GOAL OF THE EXERCISE:
Swap "Identify the location of" for "Give the position of" in the part of the items that opens with the line containing "Identify the location of chicken-burger-image." and closes with the line containing "thumbnail-beige-blue-check is located", leaving everything else unchanged. Return only those lines.

SUPPLIED RECORDS:

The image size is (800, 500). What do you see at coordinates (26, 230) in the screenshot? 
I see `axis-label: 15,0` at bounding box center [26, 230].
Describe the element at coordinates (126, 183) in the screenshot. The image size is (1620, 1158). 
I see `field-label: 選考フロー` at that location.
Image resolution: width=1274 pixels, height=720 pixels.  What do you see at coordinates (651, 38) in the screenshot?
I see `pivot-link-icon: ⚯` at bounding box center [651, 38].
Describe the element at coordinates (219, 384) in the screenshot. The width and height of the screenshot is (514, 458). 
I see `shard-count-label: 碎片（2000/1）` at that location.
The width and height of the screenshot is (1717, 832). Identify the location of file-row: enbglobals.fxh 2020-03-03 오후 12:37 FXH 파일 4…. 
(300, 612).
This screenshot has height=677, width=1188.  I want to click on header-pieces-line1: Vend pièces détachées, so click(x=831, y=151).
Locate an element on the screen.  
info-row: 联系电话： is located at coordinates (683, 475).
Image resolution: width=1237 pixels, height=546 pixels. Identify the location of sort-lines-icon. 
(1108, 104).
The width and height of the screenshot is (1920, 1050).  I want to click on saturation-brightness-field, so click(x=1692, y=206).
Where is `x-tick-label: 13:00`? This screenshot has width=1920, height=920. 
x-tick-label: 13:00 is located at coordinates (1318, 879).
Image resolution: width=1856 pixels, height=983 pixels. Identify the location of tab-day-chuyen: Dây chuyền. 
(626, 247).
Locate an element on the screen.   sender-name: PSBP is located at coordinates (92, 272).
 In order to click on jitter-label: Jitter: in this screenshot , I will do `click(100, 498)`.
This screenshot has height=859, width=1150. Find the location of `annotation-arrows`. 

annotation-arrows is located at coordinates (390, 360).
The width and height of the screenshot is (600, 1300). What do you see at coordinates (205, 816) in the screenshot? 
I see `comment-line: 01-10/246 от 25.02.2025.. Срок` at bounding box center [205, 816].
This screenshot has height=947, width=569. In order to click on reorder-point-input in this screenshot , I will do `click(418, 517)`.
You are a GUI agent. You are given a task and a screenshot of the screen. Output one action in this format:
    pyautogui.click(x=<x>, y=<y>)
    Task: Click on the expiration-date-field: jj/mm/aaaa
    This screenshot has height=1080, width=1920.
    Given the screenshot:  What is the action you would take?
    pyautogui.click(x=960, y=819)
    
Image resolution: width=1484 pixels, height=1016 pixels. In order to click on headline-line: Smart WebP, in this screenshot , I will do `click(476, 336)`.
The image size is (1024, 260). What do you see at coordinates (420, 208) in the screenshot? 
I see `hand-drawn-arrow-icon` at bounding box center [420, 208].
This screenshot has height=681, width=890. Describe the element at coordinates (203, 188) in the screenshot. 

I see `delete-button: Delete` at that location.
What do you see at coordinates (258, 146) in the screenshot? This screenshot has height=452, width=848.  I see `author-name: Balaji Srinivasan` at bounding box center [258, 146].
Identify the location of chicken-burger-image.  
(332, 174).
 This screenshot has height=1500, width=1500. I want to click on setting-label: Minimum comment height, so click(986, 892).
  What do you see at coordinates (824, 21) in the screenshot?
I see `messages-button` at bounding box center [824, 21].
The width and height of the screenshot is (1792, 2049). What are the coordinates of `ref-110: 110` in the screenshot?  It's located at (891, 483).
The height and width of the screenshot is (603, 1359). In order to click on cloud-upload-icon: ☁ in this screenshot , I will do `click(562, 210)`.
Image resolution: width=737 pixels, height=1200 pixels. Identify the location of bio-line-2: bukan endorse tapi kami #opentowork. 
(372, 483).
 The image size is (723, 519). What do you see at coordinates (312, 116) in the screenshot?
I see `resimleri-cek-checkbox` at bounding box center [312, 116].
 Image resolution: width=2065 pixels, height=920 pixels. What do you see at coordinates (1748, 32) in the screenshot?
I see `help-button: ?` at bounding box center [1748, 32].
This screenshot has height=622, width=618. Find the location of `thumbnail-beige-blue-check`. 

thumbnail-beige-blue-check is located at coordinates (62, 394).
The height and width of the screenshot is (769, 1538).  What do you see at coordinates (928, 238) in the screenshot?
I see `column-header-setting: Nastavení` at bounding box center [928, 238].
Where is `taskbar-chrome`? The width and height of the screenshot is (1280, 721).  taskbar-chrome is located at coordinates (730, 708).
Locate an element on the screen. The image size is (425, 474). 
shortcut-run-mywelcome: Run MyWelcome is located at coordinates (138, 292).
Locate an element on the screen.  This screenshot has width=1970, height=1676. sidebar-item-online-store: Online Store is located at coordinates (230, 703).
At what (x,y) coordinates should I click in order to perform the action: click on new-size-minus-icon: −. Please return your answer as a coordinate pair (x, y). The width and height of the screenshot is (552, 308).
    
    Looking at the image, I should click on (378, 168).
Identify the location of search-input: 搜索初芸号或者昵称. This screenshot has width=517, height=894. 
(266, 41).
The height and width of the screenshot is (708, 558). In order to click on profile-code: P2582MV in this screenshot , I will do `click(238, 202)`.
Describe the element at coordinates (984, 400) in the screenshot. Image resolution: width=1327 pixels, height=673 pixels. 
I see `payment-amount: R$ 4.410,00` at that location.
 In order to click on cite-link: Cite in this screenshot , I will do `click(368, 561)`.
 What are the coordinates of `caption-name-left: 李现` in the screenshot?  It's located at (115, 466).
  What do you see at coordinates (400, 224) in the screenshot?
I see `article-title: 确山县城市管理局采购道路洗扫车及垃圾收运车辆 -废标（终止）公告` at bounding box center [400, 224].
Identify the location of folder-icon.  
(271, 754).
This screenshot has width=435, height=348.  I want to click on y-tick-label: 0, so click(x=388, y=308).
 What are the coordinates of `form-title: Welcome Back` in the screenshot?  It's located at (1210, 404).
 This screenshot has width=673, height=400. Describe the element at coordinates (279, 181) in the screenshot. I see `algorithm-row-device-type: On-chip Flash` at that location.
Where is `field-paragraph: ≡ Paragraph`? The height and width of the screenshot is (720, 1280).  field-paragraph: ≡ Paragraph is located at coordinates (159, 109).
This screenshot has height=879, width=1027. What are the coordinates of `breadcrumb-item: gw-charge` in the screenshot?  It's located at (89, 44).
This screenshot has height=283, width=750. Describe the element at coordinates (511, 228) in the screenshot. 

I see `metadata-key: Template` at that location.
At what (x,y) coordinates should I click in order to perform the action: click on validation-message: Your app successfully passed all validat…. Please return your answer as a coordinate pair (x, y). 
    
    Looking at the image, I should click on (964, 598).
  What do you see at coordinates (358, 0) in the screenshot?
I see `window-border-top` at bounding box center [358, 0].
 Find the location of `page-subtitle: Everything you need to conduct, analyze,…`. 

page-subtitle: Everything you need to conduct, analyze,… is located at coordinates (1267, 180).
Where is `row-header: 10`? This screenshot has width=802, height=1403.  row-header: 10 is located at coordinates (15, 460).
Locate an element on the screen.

ANSWER TO THIS PROBLEM:
Give the position of chicken-burger-image.  
(332, 174).
 This screenshot has height=1500, width=1500. I want to click on setting-label: Minimum comment height, so click(986, 892).
  What do you see at coordinates (824, 21) in the screenshot?
I see `messages-button` at bounding box center [824, 21].
The width and height of the screenshot is (1792, 2049). What are the coordinates of `ref-110: 110` in the screenshot?  It's located at (891, 483).
The height and width of the screenshot is (603, 1359). In order to click on cloud-upload-icon: ☁ in this screenshot , I will do `click(562, 210)`.
Image resolution: width=737 pixels, height=1200 pixels. Give the position of bio-line-2: bukan endorse tapi kami #opentowork. 
(372, 483).
 The image size is (723, 519). What do you see at coordinates (312, 116) in the screenshot?
I see `resimleri-cek-checkbox` at bounding box center [312, 116].
 Image resolution: width=2065 pixels, height=920 pixels. What do you see at coordinates (1748, 32) in the screenshot?
I see `help-button: ?` at bounding box center [1748, 32].
This screenshot has height=622, width=618. Find the location of `thumbnail-beige-blue-check`. 

thumbnail-beige-blue-check is located at coordinates (62, 394).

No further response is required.